Her lips moved wordlessly. "King David?" she asked presently, but in a voice so timid that my parents and I, with our faces pressed to the screen door, could hardly hear.
"Hallelujah," Mr. Isaacs chanted. "Praise Him upon the clear-ringing cymbals. Praise Him on the high-sounding cymbals."
"It's Dr. Brahmachari, Grandma," my brother told her. "It's the Hindu Hasid that Mr. Isaacs wants to introduce to you. Up on your feet," he urged her. "Say hello to the Hasid."
They slipped their hands under her shoulders and lifted her to the floor. As she stood there between them, smiling bashfully and still uncertain on her feet, the monk slipped off the other side of the bed and came around to greet her. "I am Mahanan Brata Brahmachari, " he said, folding his palms in front of his face and bowing, "a Hindu monk from the Sri Angan Monastery, Faridpur, East Bengal. I've been invited by your grandsons to stay for the summer."

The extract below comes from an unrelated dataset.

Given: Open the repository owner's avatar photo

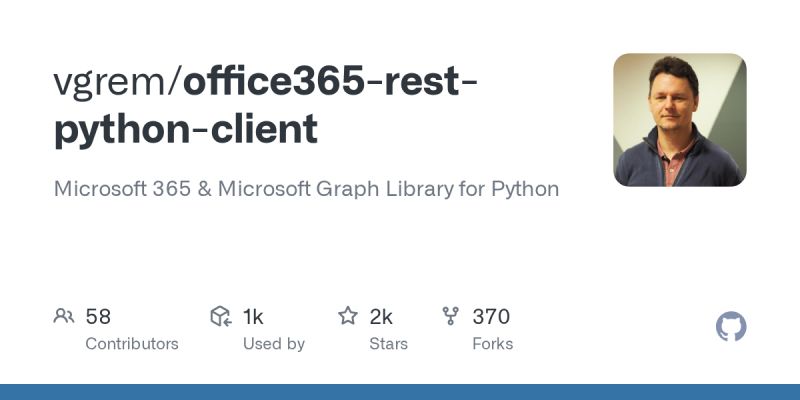Looking at the screenshot, I should point(680,120).
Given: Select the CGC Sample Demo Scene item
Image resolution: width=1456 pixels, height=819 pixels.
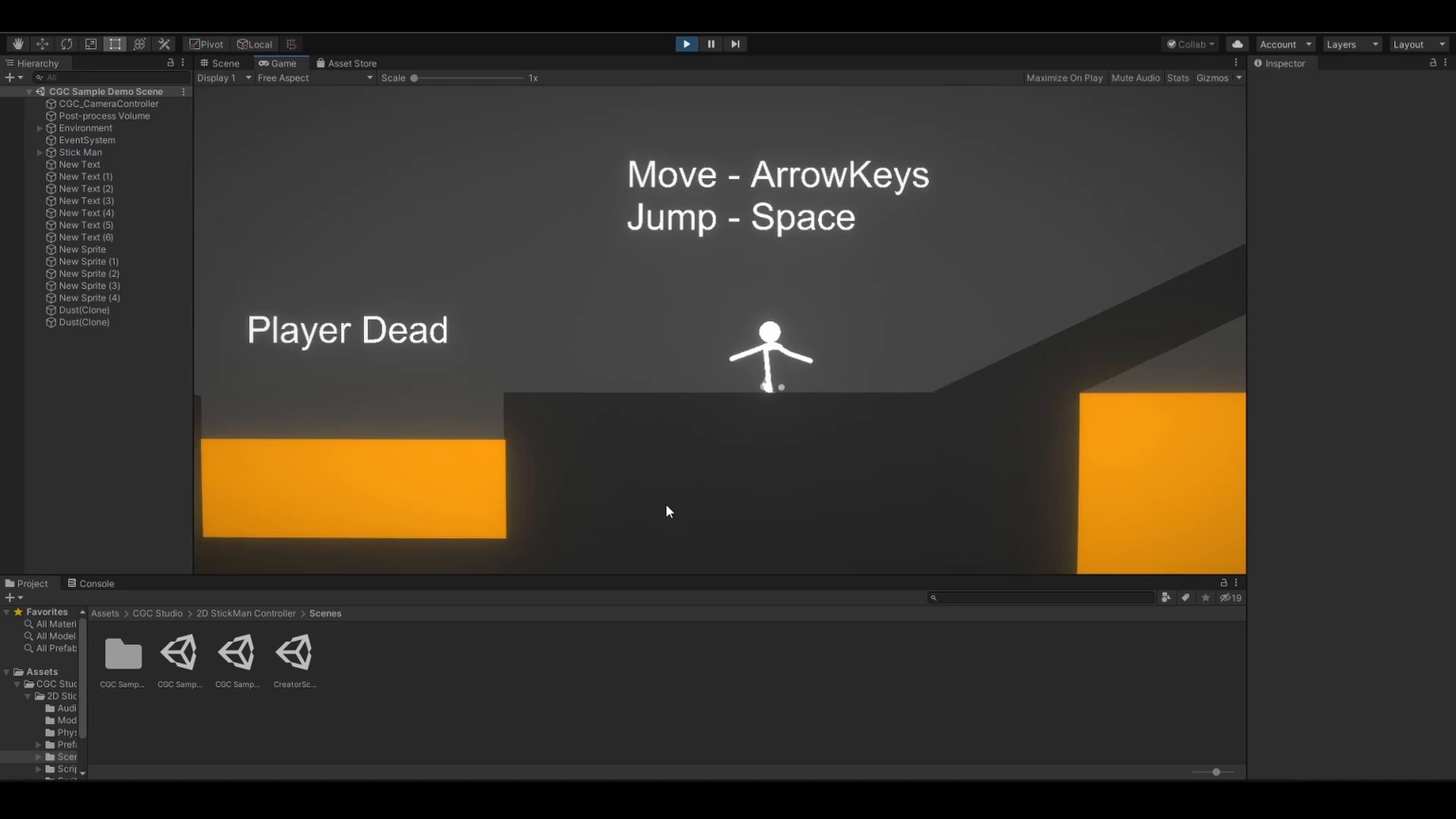Looking at the screenshot, I should point(106,91).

There was an instant of silence. At the church around the corner a bell struck the midday. Then Grandma came across. "Good afternoon, Dr. Brahmachari," she said in English. "Welcome to our house."
"Hallelujah," Mr. Isaacs began again but Grandma beat him to it. "Hallelujah!" she cried, wresting herself from my brothers' arms. "Let everything that hath breath praise the Lord." It was my parents' impression that she stumbled towards the Hindu but my own is that she skipped. As my brothers stepped forward to grab her she turned to them with a radiant expression. "It's twelve o'clock, children," she told them. "Where's...?" But before she could ask her final question I had plunged through the screen door and taken the old woman in my arms.